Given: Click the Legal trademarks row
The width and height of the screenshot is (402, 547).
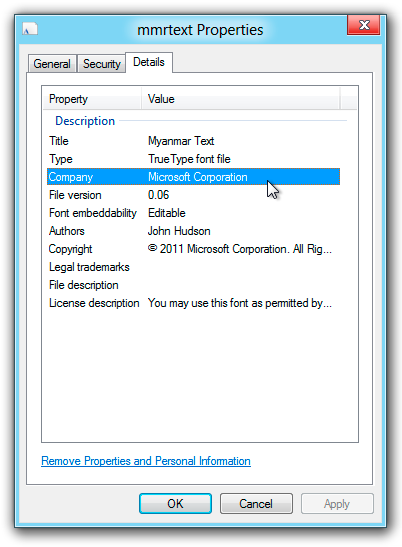Looking at the screenshot, I should (193, 267).
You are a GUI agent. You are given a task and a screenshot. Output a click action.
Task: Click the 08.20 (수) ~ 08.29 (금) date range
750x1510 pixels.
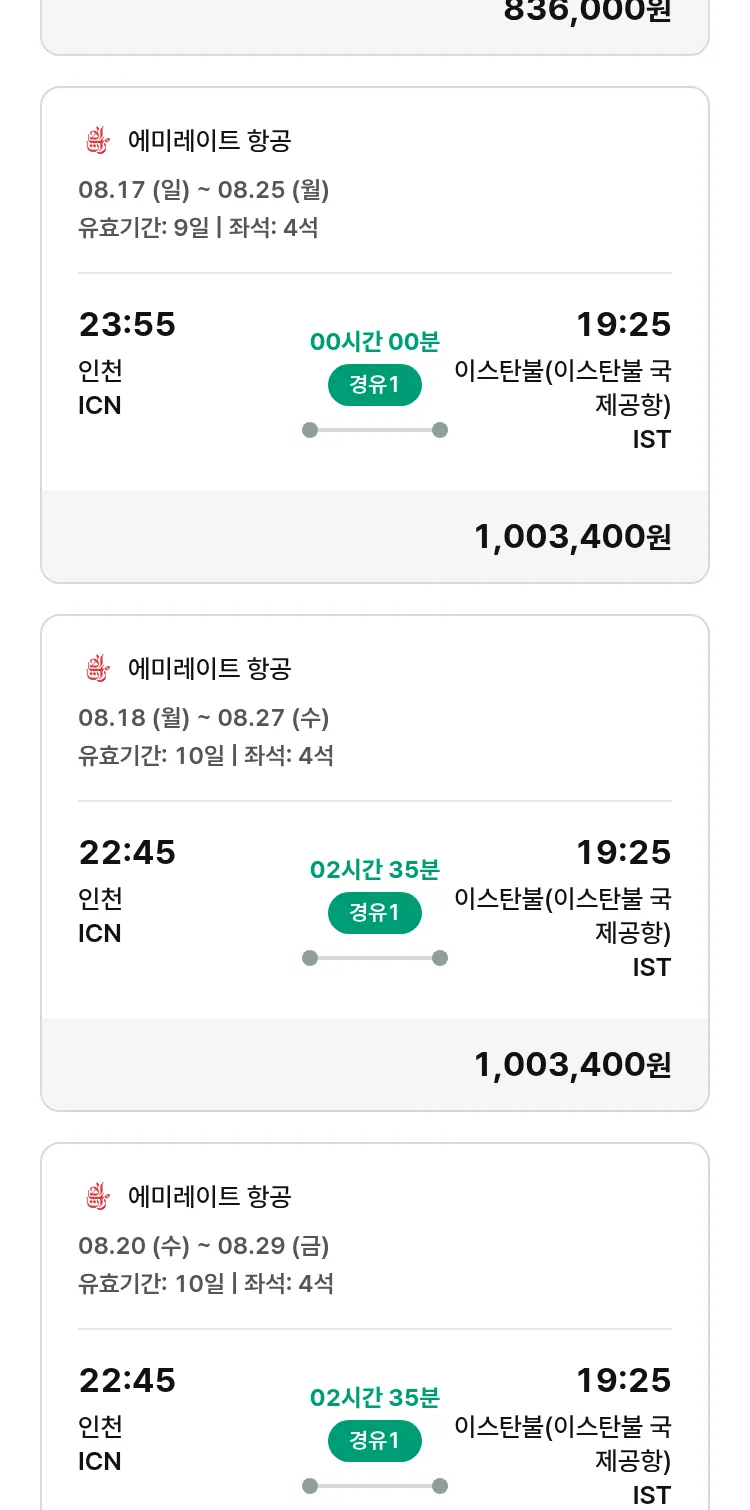tap(204, 1246)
============
DESCRIPTION OF THE TASK:
Return the full material word for word. Do not include the pictures.

WRITTEN SOLUTION:
Given: Click the Legal trademarks row
The width and height of the screenshot is (402, 547).
Looking at the screenshot, I should (193, 267).
You are a GUI agent. You are given a task and a screenshot. Output a click action.
Task: Click the 08.20 (수) ~ 08.29 (금) date range
750x1510 pixels.
tap(204, 1246)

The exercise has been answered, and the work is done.